これまでにもNASAは「Fission Surface Power Project」として、小型の核分裂炉の設計に取り組んできました。過去の目標では、6トン未満の重量で40キロワットの発電能力を持つ設計が想定されており、実現時期は2030年代初頭とされていました。
BWXテクノロジーズの実績と期待
BWXテクノロジーズは、NASAや米国エネルギー省と協力して核熱推進システムの設計を進めてきた実績があります。2023年には、DARPAとNASAが連携する「DARCO(Demonstration Rocket for Agile Cislunar Operations)」プロジェクトにも選ばれ、原子炉および燃料の提供を担当することが決まりました。
これらの背景から、同社が月面原子炉プロジェクトの主要パートナーになるとの期待が高まり、株価は一時前日比で18%以上上昇する場面も見られました。

**データ部:**
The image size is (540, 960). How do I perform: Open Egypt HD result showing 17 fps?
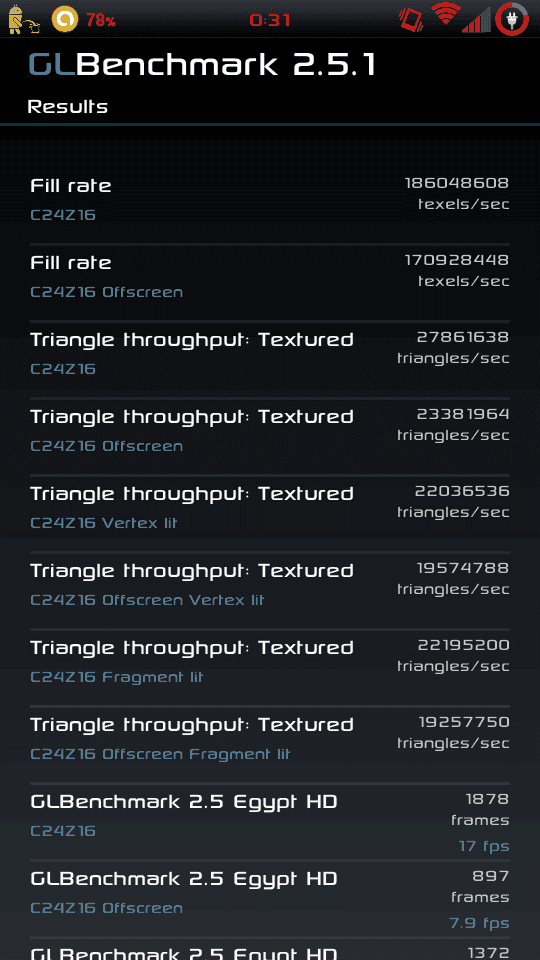point(270,822)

**作業内容:**
1 – 月面原子炉の文章のうち、「これまでにもNASAは「Fission Surface Power」から「上昇する場面も見られました。」までの部分を、「核分裂炉」を「原子炉」に置き換えて書き直してください。
2 – 月面原子炉の文章によると、過去の目標で想定されていた設計の発電能力は何キロワットですか。
3 – 月面原子炉の文章を、最後の文の後から書き継いでください。

**回答一覧:**
1 –
これまでにもNASAは「Fission Surface Power Project」として、小型の原子炉の設計に取り組んできました。過去の目標では、6トン未満の重量で40キロワットの発電能力を持つ設計が想定されており、実現時期は2030年代初頭とされていました。
BWXテクノロジーズの実績と期待
BWXテクノロジーズは、NASAや米国エネルギー省と協力して核熱推進システムの設計を進めてきた実績があります。2023年には、DARPAとNASAが連携する「DARCO(Demonstration Rocket for Agile Cislunar Operations)」プロジェクトにも選ばれ、原子炉および燃料の提供を担当することが決まりました。
これらの背景から、同社が月面原子炉プロジェクトの主要パートナーになるとの期待が高まり、株価は一時前日比で18%以上上昇する場面も見られました。

2 – 40キロワットです。

3 –
宇宙開発競争の激化と地政学リスク
NASAの計画には、米中間の宇宙開発競争が大きく関係しています。2024年以降、中国とロシアは共同で月面原子炉を設置する計画を発表しており、アメリカが先行できなければ「立ち入り禁止区域」が宣言される可能性もあると懸念されています。
このような状況下、アメリカは「アルテミス計画」を通じて有人月面探査を推進しており、原子炉設置の前倒しはその一環とみられています。
投資家への注目点
宇宙と原子力という2つのテーマが交差する今回の動きは、BWXテクノロジーズのような企業にとって大きなビジネスチャンスとなります。月面での持続可能な活動を支えるインフラとしての原子力技術は、今後も成長余地が大きいと期待されています。